Sunday, June 20, 2010

Watercolor and Gouache

Rhonda has been talking on her blog lately of the difficulty of critiquing one's own work. Amen. A common complaint for sure. Getting some distance helps. Squinting helps. And having a "list" of what you want in your painting helps. I also think waiting a few days and going back gives you fresh eyes. I think looking at it upside down or in a mirror can offer ideas. Laying a mat on helps focus your eyes.

I am laying a mat over this now to look at design elements. Light/dark values? Do the darks and lights "carry you through the painting?" The addition of the thrown shadows from the left of the painting helps to tie the the darks together I think. And the shadows the couple make tie them to the fence. The whites dance around through the painting nicely. The center of interest seems to have the best contrasts which is what I aimed for.

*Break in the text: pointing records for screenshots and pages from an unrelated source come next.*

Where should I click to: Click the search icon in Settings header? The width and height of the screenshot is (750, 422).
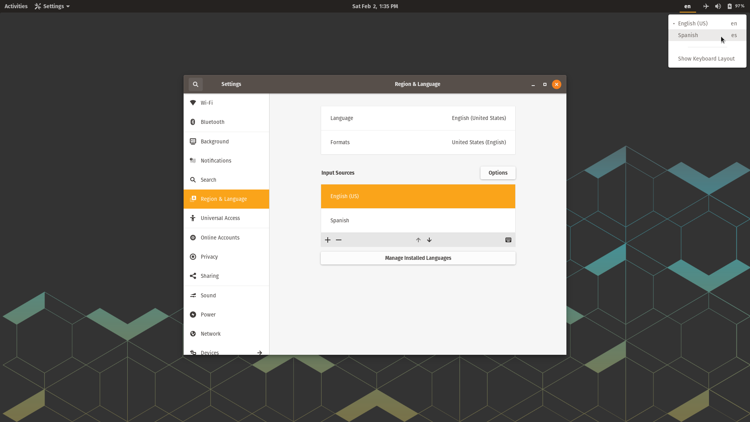(x=195, y=84)
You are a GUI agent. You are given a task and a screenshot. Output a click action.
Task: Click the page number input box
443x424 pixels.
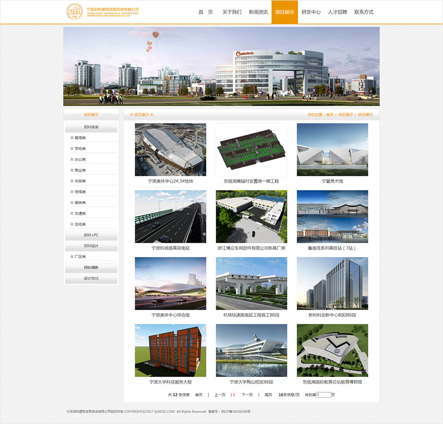tap(323, 394)
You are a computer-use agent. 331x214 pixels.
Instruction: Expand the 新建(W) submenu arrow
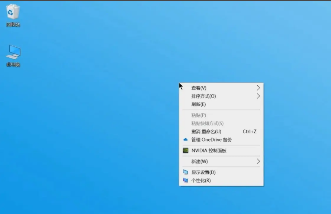[x=258, y=161]
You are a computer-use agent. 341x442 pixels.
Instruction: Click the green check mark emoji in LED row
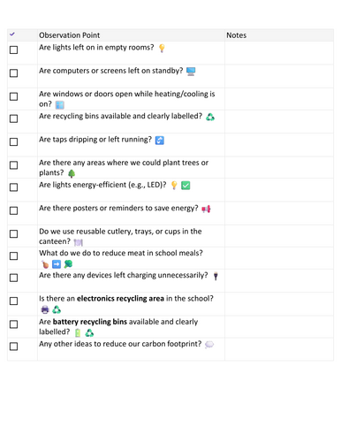coord(186,186)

One thing that I usually critique myself is temperature..does the painting make a point of being more more warm or cool rather than balanced. I see this as high key and warm.

The one area I can't make up my mind about is edges. Usually I try to have balance of soft and hard edges. The trees and flowers do have softer edges while the people and architecture have harder edges. Gouache tends to have a "flatter" look about it than transparent watercolor. For some reason, to me anyway, that brings the sharp edges more into focus.

I left the corners on the bottom left and right white. I tend to have a bad habit of putting dark shapes into corners and drawing your eye away from the center. I wonder if anyone has a problem with those spaces?

In some ways I see this as an abstract of shapes and colors. I have reworked the shadow and shapes in the center of interest and behind the umbrellas several times. That is one of the nice things about gouache. Like other opaque mediums you can go back and layer and completely change a color or shape.

It seems as though, each time I paint something I have in my head that I am going to work on one or two things more experimentally. Either I am going to explore a new medium, or a new support, or a new tool, or focus on design more, or some of the other things I mentioned above. I keep "hoping" that by doing this eventually the critique will "internalize". I'll be able to keep all those things in the back of my mind somewhat unconsciously. ('s a goal anyway.)

This painting had a working title of "Out For Lunch" but am not liking it anymore. Ideas? It is 11 x 15 on Arches hot press paper.

1 comment:

  1. Previous post - your seagull looks FANTASTIC framed!
    As far as critiquing, it's hard. Sometimes putting it away a while helps, or having it on an easel you pass frequently but not in direct line of sight so you just periodically notice it. Or getting a friend (or husband!) to help out.
    I think a blush of color in the right hand bottom corner to knock back some more of the white would be good on this one, or continue the fence, even though it isn't really there - making the darks lines fade a bit as they go off the page.
    You probably have some friends in your various art leagues to help you critique - maybe have a certain day you all get together and bring in your work and help each other out?